Leetcode problem - Binary Tree Right Side View

general
1

Problem Link: - LeetCode

Can anyone suggest a possible correction to my code ?
I am getting Time-Limit-Exceeded while running the code.

     /**
    * Definition for a binary tree node.
    * struct TreeNode {
    *     int val;
    *     TreeNode *left;
    *     TreeNode *right;
    *     TreeNode() : val(0), left(nullptr), right(nullptr) {}
    *     TreeNode(int x) : val(x), left(nullptr), right(nullptr) {}
    *     TreeNode(int x, TreeNode *left, TreeNode *right) : val(x), left(left), 
    right(right) {}
 * };
 */
  
   class Solution {
   public:
   vector<int> rightSideView(TreeNode* root) 
   {
    vector<int> v;
    if(root==NULL)
        return v;
    queue<TreeNode*> q;
    q.push(root);
    
    while(!q.empty())
    {
        int n = q.size();
        for(int i=0;i<n;i++)
        {
            TreeNode *curr = q.front();
            q.pop();
            
            if(i!=n-1)
               continue;
            else
               v.push_back(curr->val);
                
            if(root->left!=NULL)
                q.push(root->left);
            if(root->right!=NULL)
                q.push(root->right);
            
        }
        
    }
   return v; 
}
};
3 
if(root->left!=NULL)
                q.push(root->left);
            if(root->right!=NULL)
                q.push(root->right);

This is wrong, you must check for curr->left and curr->right and then push them into your queue. Also you are continuing for i != (n-1) case which skips the nodes of non-rightmost tree nodes.

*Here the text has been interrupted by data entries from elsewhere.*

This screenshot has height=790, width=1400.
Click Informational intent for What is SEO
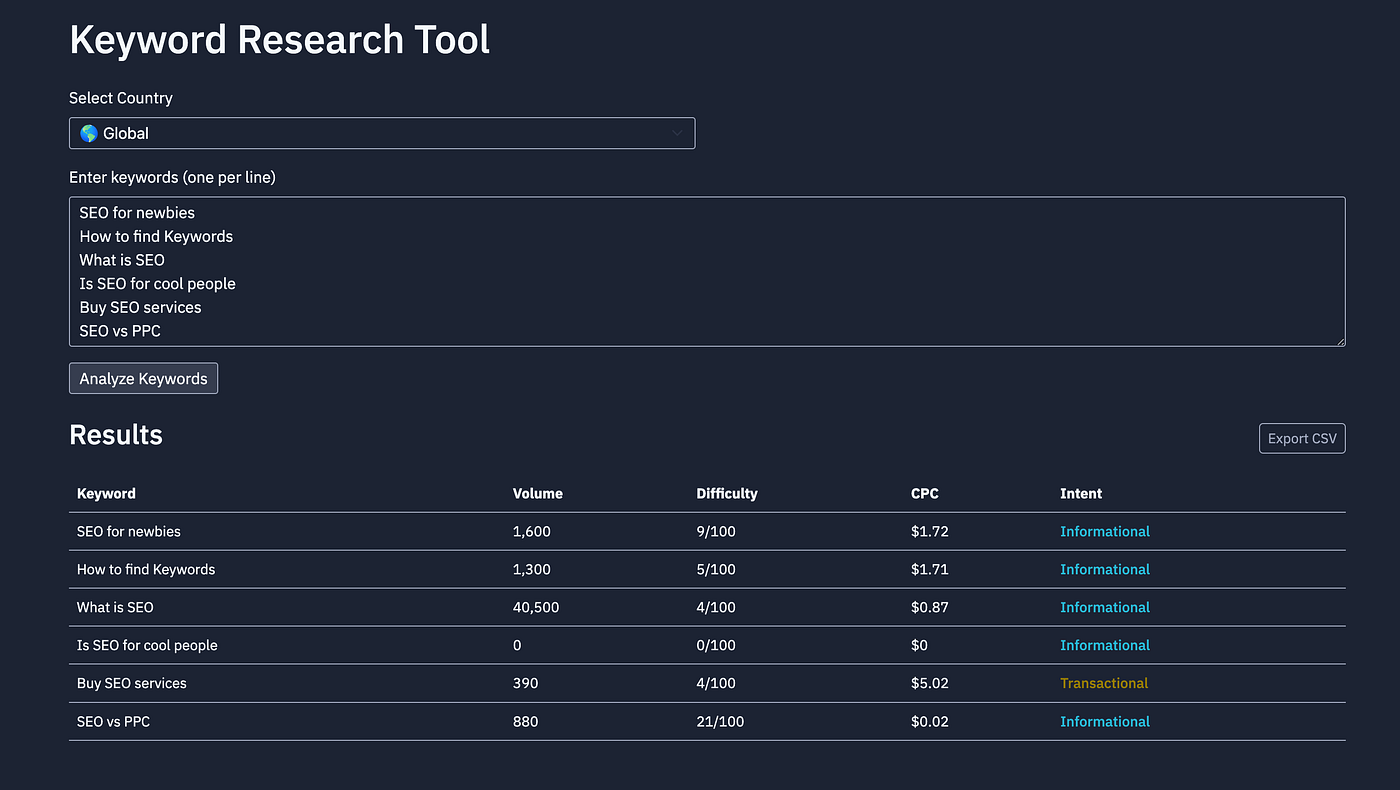click(1104, 607)
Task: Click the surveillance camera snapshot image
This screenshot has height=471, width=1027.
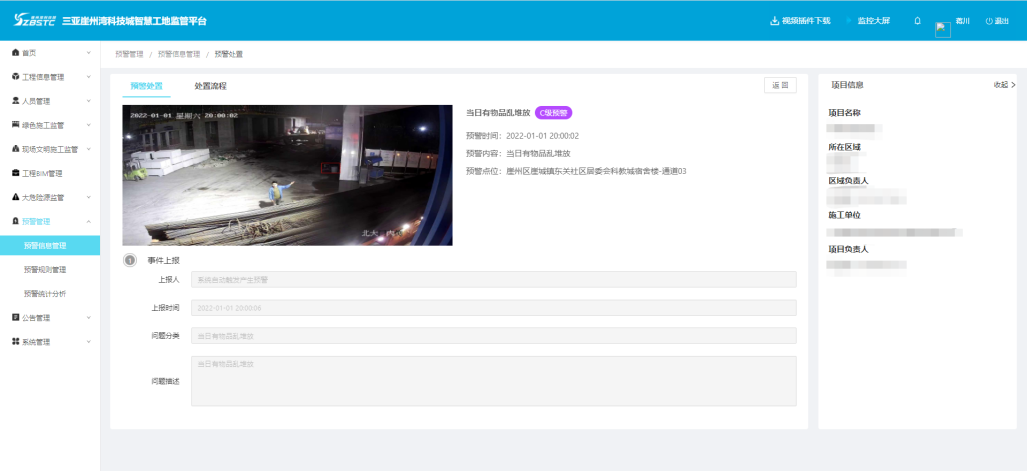Action: click(x=287, y=175)
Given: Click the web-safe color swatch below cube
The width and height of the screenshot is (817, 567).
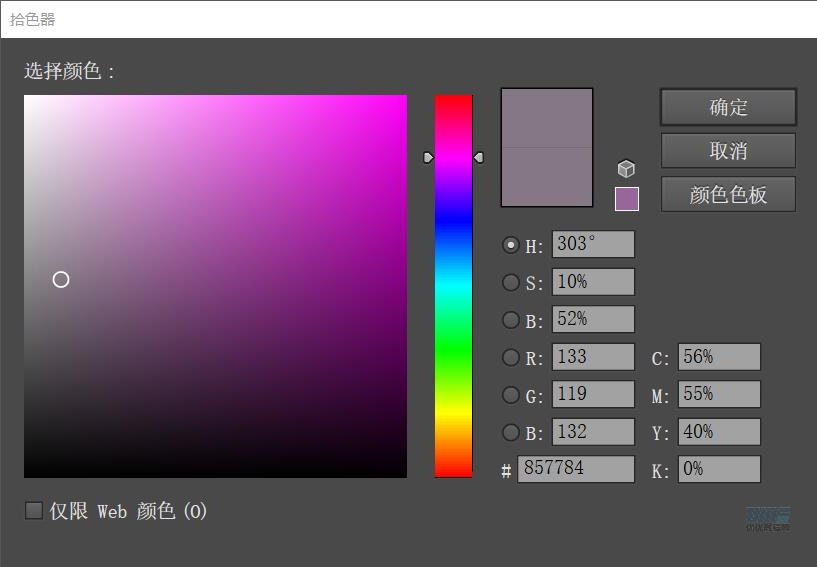Looking at the screenshot, I should [626, 199].
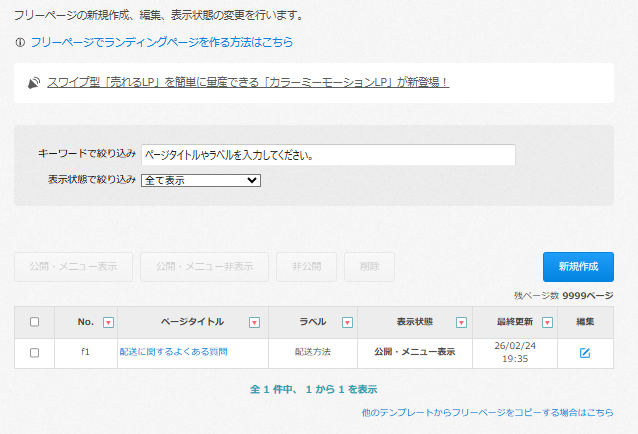Click the sort icon next to No. column
Viewport: 638px width, 434px height.
click(108, 322)
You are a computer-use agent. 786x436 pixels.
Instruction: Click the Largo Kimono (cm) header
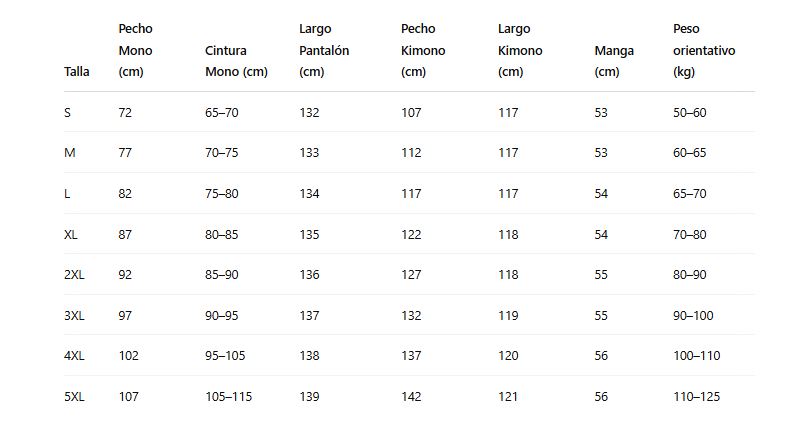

vector<int> rightSideView(TreeNode* root)

{
vector v;
if(root==NULL)
return v;
queue<TreeNode*> q;
q.push(root);

while(!q.empty())
{
    int n = q.size();
    for(int i=0;i<n;i++)
    {
        TreeNode *curr = q.front();
        q.pop();
        
       if(i == (n-1))
           v.push_back(curr->val);
            
        if(curr->left!=NULL)
            q.push(curr->left);
        if(curr->right!=NULL)
            q.push(curr->right);
        
    }
    
}

return v;
}

Here is your corrected code!!!

2 Likes
5

The logic you are trying to apply is basically to see all the nodes in a level order traversal and put the last node of every level.
But you have a given a condition if(i!=n-1) continue; due to this statement your traversal is getting terminated abruptly.
So the correction is just remove that condition and put if(i==n-1) v.push_back(curr->val);

After that when you are pushing nodes in the queue, you are pushing the root->left and root->right which will obviously put this loop in an infinite situation, you need to push curr->left and curr->right instead.

After Correction :

while(!q.empty())
{
    int n = q.size();
    for(int i=0;i<n;i++)
    {
        TreeNode *curr = q.front();
        q.pop();
        
        if(i==n-1)
             v.push_back(curr->val);

            
        if(curr->left!=NULL)
            q.push(curr->left);

        if(curr->right!=NULL)
            q.push(curr->right);
        
    }
    
}

Hope you understood :slight_smile:

1 Like
6

Thanks, pushing root->left and root->right inside the queue is a terrible mistake, and I hope I won’t repeat it again, Thanks a lot for your explanations :blush:

7

Thanks, I thought that we can avoid those nodes which are irrelevant to us in the queue by using the keyword “continue”. But I think, that proved to be a wrong choice in this problem. Thanks a lot for your explanations for the mistake I did in case of queue insertions :blush:

1 Like